Bei einem Rundgang machten sich die Gäste mit der Hightex-Produktion vertraut und sprachen mit Mitarbeitern. Im Luftfahrt-Bereich, wo Fensterrahmen für den Airbus hergestellt werden, sagte Schichtleiterin Ramona Kretschmann aus Klipphausen: „Ich bin seit zehn Jahren im Betrieb und gehe gern auf Arbeit. Wir haben sehr gute Arbeitsbedingungen. Auch das trägt dazu bei, dass wir mit unserem Unternehmen eng verbunden sind.“    

Überhaupt waren an diesem 21. Juli die Mitarbeiter des Betriebes die Hauptakteure. Denn nach der offiziellen Feierstunde gab es für sie später ein Fest zum 20-jährigen Betriebsjubiläum mit ihren Familienangehörigen. Bogenschießen, Segway-Fahren, Feuerwerk und anderes mehr machten viel Freude.

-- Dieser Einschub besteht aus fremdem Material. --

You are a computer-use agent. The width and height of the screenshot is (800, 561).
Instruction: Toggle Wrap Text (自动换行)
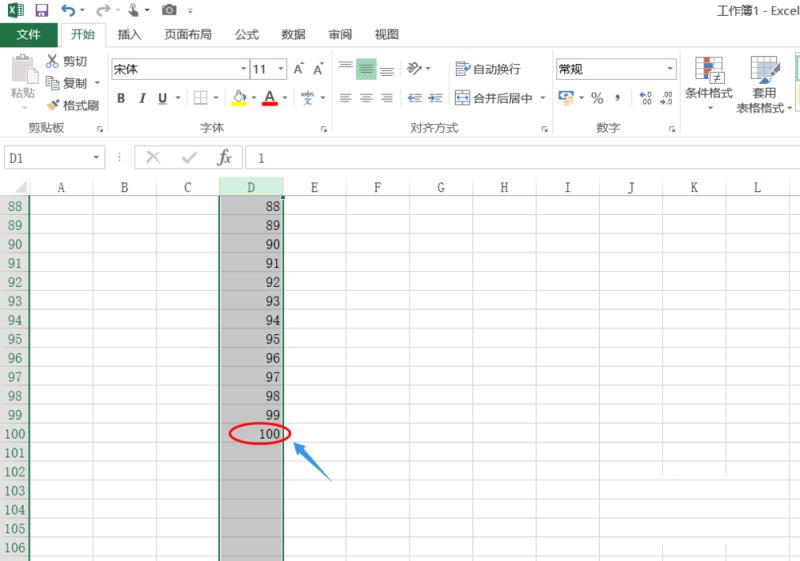tap(488, 69)
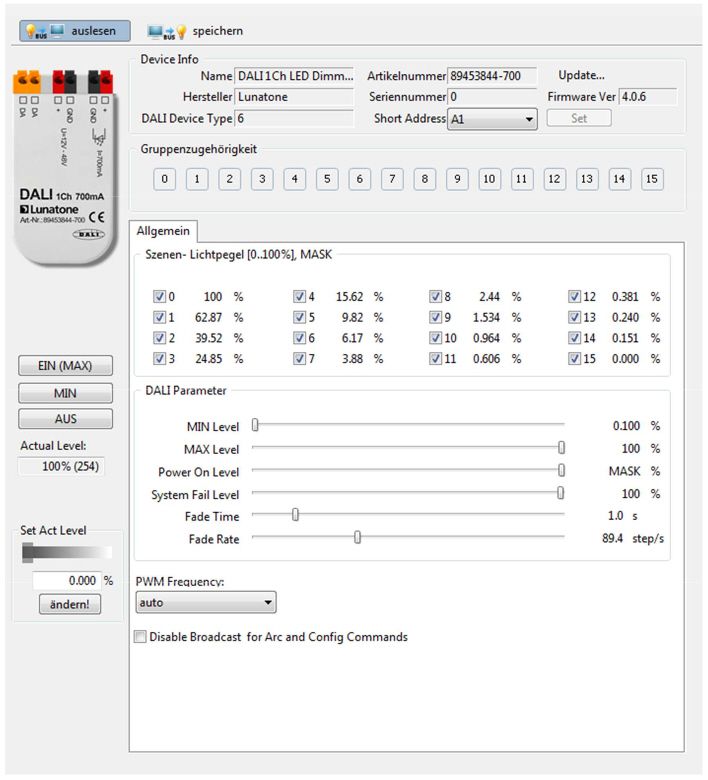Enable Disable Broadcast for Arc checkbox
The height and width of the screenshot is (780, 708).
coord(141,637)
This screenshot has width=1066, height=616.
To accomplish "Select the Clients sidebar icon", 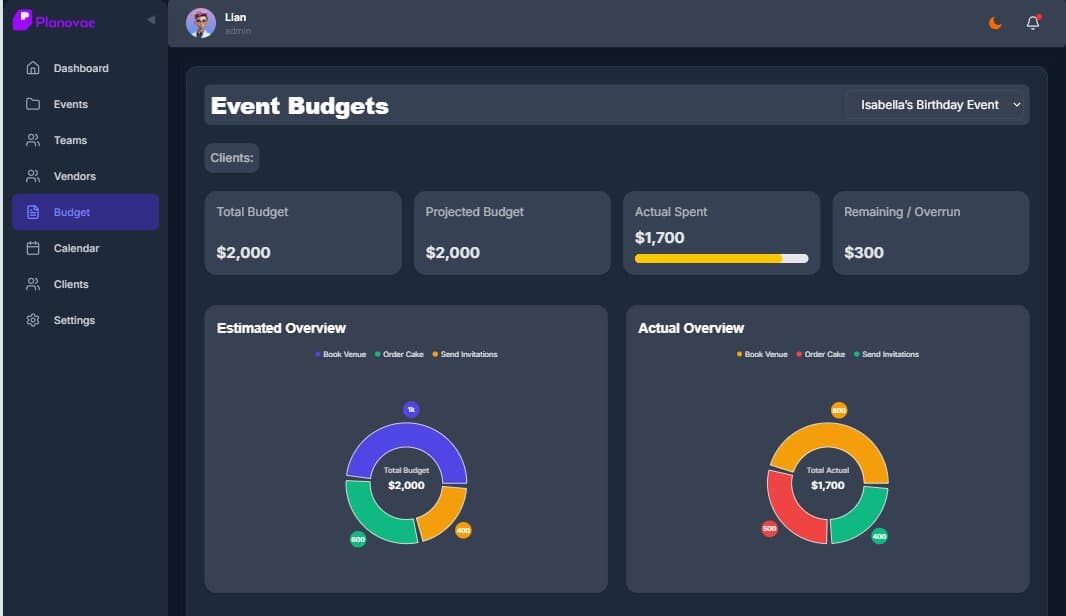I will coord(34,284).
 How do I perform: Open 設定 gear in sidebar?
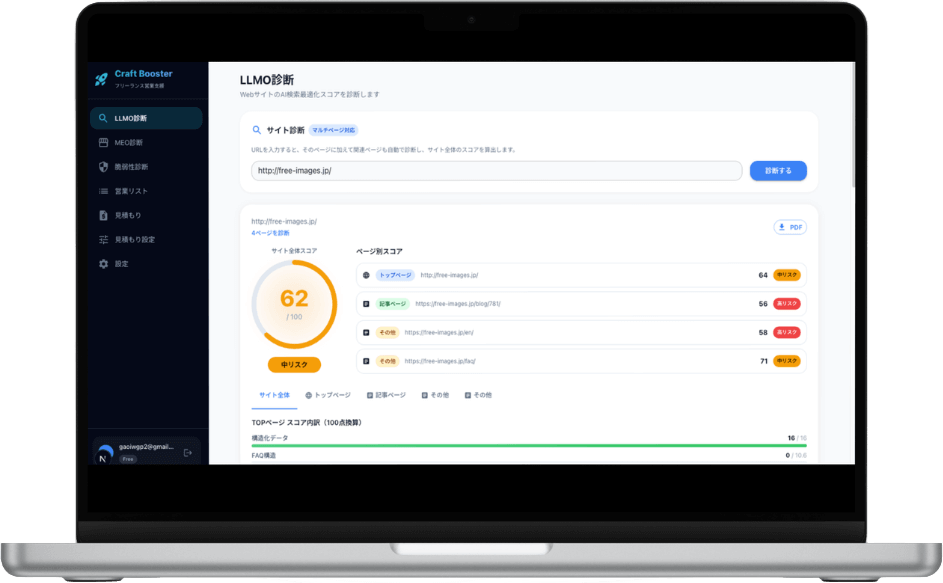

Und Hightex denkt nicht nur an sich. Es unterstützte das Projekt „Pausen-Brot - Schulfrühstück satt und gesund“ der Stiftung Soziale Projekte der Stadt Meißen mit 1 000 Euro. Hinzu kommen dafür noch 1 000 Euro vom Unternehmen Goldbeck und etwa 650 Euro, die Hightex-Partner gespendet haben. „Darüber freuen wir uns sehr“, sagte Christine Hauke, Vereins-Geschäftsführerin. Einmal in der Woche erhalten so 100 Schüler der Förderschule Coswig kostenlos ein gesundes Pausenbrot, aller zwei Wochen sind es etwa 200 Schüler der Pestalozzischule und des Berufsbildungszentrums Meißen. Außerdem hat Hightex Spielgeräte für die Kindertagesstätte „Regenbogen“ in der Gemeinde Klipphausen und für die Kita Alte Ziegelei in Meißen gesponsert.